## Your objective
Reproduce the passage from the entrepreneurship tips text below, starting at "I’m more likely" and ending at "don’t yield results.".

I’ve been an entrepreneur for more than half my life. At 16, I founded Buzz Marketing Group, the youth marketing and influencer agency I still run today. It’s been a long road to get to where I am today, but I’ve loved every minute of this journey. Back in 1996, it was rare to be a teen entrepreneur. Now, I feel old!

But wisdom certainly comes with age and experience, and I’m happy to share with you some tips that have helped me throughout my career:
1. Always remember that everyone is important. There are no little people.
One of my biggest pet peeves is when people ignore my assistant or employees, thinking they can directly connect with me. I surround myself with people much smarter and better than me in all areas, and those people deserve respect.
Today’s assistant is tomorrow’s Vice President. How you treat people matters. In today’s world, your main contact could change positions overnight. It’s important to treat everyone with equal importance. And make sure this is authentic. I genuinely care about the people I work with, their families, their lives. It’s important to be totally vested.
2. You can always make more money, but you can never make more time. Use your time wisely.
I’m more likely to be upset by a 30-minute delay in a meeting than a 10 percent reduction to an invoice! I always tell my team we can make more money, but we can never make more time. Repeat this to yourself all day long. Focus on ways to be more efficient, delegate projects to someone who can do it quicker and better, and do not waste time. And please, please, please don’t waste time in meetings that don’t yield results.
I’m a big fan of Action Method and their process for making ideas happen. Always make sure meetings include action steps so it’s easier to pass along info to the right person to yield the right results. Make sure that everyone understands next steps and owns their next step. This saves time that can ultimately be put to use doing something else. Miscommunication and lack of clarity are big time suckers, and getting a handle on these issues will save you time and increase your bottom line.

## Source material
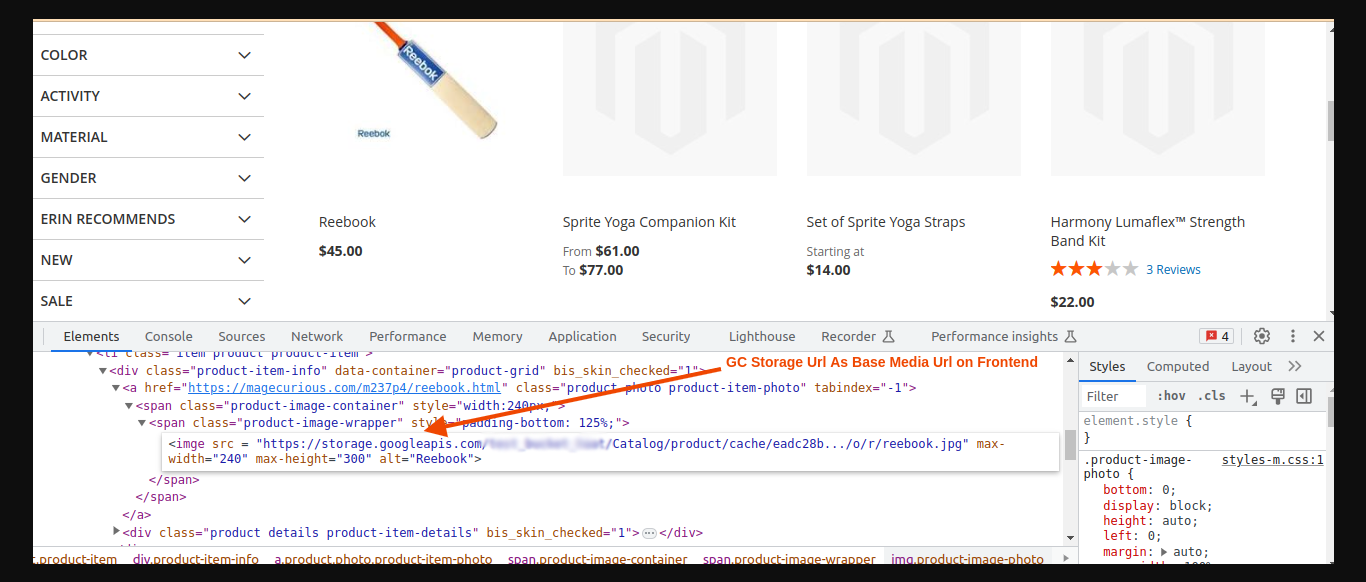Screen dimensions: 1366x582
Task: Open the Computed styles tab
Action: click(x=1178, y=366)
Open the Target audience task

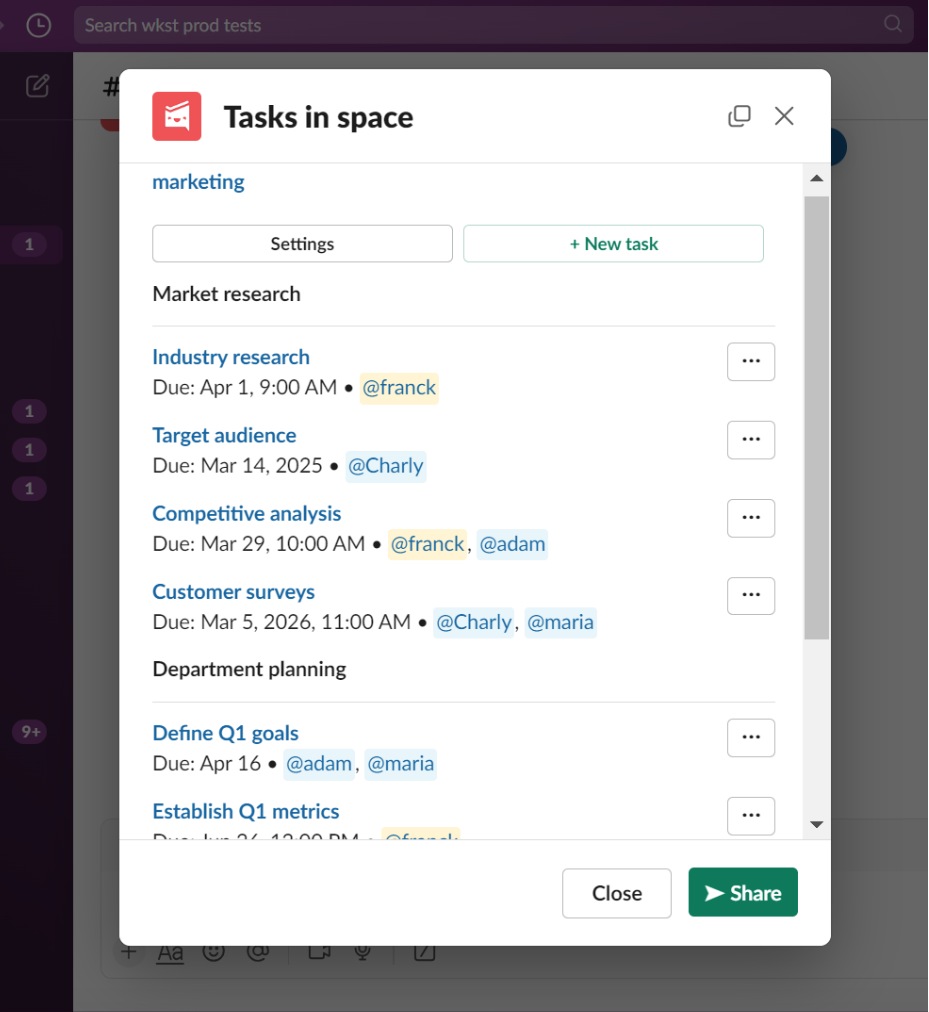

## Exercise solution
I’m more likely to be upset by a 30-minute delay in a meeting than a 10 percent reduction to an invoice! I always tell my team we can make more money, but we can never make more time. Repeat this to yourself all day long. Focus on ways to be more efficient, delegate projects to someone who can do it quicker and better, and do not waste time. And please, please, please don’t waste time in meetings that don’t yield results.